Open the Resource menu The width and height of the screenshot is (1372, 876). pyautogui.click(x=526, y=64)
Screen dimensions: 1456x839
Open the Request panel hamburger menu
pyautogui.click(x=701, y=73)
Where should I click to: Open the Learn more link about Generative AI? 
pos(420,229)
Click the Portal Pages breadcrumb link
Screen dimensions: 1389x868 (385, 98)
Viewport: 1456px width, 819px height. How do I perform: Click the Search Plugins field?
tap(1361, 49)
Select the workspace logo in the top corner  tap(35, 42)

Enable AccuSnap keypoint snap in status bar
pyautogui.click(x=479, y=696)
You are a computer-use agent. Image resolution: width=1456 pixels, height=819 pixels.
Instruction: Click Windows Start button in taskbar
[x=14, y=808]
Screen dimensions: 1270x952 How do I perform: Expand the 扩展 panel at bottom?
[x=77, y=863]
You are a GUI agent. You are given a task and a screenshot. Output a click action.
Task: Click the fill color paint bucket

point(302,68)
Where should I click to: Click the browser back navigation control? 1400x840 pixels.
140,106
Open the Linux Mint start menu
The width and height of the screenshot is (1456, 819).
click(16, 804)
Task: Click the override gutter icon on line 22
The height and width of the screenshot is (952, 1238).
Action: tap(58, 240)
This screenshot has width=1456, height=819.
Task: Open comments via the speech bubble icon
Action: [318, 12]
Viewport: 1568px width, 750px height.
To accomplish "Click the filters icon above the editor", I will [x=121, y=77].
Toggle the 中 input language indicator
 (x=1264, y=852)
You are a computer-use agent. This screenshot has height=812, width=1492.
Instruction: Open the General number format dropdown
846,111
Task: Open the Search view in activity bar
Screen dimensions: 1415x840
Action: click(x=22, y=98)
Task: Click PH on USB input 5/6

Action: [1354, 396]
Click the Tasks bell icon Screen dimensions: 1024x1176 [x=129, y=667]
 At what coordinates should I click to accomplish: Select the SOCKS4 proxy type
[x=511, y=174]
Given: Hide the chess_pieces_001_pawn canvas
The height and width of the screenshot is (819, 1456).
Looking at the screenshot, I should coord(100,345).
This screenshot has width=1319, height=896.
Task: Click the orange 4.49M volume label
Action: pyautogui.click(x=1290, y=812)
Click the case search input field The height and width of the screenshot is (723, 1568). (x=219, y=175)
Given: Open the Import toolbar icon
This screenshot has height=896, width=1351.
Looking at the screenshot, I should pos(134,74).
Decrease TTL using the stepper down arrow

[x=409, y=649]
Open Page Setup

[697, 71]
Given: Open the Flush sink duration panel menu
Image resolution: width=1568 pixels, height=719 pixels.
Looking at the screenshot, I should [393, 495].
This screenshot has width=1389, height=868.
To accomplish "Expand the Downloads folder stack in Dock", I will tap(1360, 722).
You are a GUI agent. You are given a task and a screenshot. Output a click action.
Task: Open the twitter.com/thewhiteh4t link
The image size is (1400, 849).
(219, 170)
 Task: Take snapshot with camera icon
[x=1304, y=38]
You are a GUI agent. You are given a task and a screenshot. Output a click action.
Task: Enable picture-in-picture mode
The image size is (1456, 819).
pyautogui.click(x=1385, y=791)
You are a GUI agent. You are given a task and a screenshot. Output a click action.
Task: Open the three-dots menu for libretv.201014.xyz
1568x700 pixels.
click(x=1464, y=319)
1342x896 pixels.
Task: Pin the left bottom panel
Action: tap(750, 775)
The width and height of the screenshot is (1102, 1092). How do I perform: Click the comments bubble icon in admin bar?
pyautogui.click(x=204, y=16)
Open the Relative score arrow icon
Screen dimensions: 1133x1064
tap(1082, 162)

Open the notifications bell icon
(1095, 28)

■ Your goal ■
A verbatim output of all the data above is needed.

■ Completed exercise ■
Open the Resource menu The width and height of the screenshot is (1372, 876). pyautogui.click(x=526, y=64)
Screen dimensions: 1456x839
Open the Request panel hamburger menu
pyautogui.click(x=701, y=73)
Where should I click to: Open the Learn more link about Generative AI? 
pos(420,229)
Click the Portal Pages breadcrumb link
Screen dimensions: 1389x868 (385, 98)
Viewport: 1456px width, 819px height. How do I perform: Click the Search Plugins field?
tap(1361, 49)
Select the workspace logo in the top corner  tap(35, 42)

Enable AccuSnap keypoint snap in status bar
pyautogui.click(x=479, y=696)
You are a computer-use agent. Image resolution: width=1456 pixels, height=819 pixels.
Instruction: Click Windows Start button in taskbar
[x=14, y=808]
Screen dimensions: 1270x952 How do I perform: Expand the 扩展 panel at bottom?
[x=77, y=863]
You are a GUI agent. You are given a task and a screenshot. Output a click action.
Task: Click the fill color paint bucket

point(302,68)
Where should I click to: Click the browser back navigation control? 1400x840 pixels.
140,106
Open the Linux Mint start menu
The width and height of the screenshot is (1456, 819).
click(16, 804)
Task: Click the override gutter icon on line 22
The height and width of the screenshot is (952, 1238).
Action: tap(58, 240)
This screenshot has width=1456, height=819.
Task: Open comments via the speech bubble icon
Action: [318, 12]
Viewport: 1568px width, 750px height.
To accomplish "Click the filters icon above the editor", I will [x=121, y=77].
Toggle the 中 input language indicator
 (x=1264, y=852)
You are a computer-use agent. This screenshot has height=812, width=1492.
Instruction: Open the General number format dropdown
846,111
Task: Open the Search view in activity bar
Screen dimensions: 1415x840
Action: click(x=22, y=98)
Task: Click PH on USB input 5/6

Action: [1354, 396]
Click the Tasks bell icon Screen dimensions: 1024x1176 [x=129, y=667]
 At what coordinates should I click to accomplish: Select the SOCKS4 proxy type
[x=511, y=174]
Given: Hide the chess_pieces_001_pawn canvas
The height and width of the screenshot is (819, 1456).
Looking at the screenshot, I should coord(100,345).
This screenshot has width=1319, height=896.
Task: Click the orange 4.49M volume label
Action: pyautogui.click(x=1290, y=812)
Click the case search input field The height and width of the screenshot is (723, 1568). (x=219, y=175)
Given: Open the Import toolbar icon
This screenshot has height=896, width=1351.
Looking at the screenshot, I should pos(134,74).
Decrease TTL using the stepper down arrow

[x=409, y=649]
Open Page Setup

[697, 71]
Given: Open the Flush sink duration panel menu
Image resolution: width=1568 pixels, height=719 pixels.
Looking at the screenshot, I should [393, 495].
This screenshot has width=1389, height=868.
To accomplish "Expand the Downloads folder stack in Dock", I will tap(1360, 722).
You are a GUI agent. You are given a task and a screenshot. Output a click action.
Task: Open the twitter.com/thewhiteh4t link
The image size is (1400, 849).
(219, 170)
 Task: Take snapshot with camera icon
[x=1304, y=38]
You are a GUI agent. You are given a task and a screenshot. Output a click action.
Task: Enable picture-in-picture mode
The image size is (1456, 819).
pyautogui.click(x=1385, y=791)
You are a GUI agent. You are given a task and a screenshot. Output a click action.
Task: Open the three-dots menu for libretv.201014.xyz
1568x700 pixels.
click(x=1464, y=319)
1342x896 pixels.
Task: Pin the left bottom panel
Action: tap(750, 775)
The width and height of the screenshot is (1102, 1092). How do I perform: Click the comments bubble icon in admin bar?
pyautogui.click(x=204, y=16)
Open the Relative score arrow icon
Screen dimensions: 1133x1064
tap(1082, 162)

Open the notifications bell icon
(1095, 28)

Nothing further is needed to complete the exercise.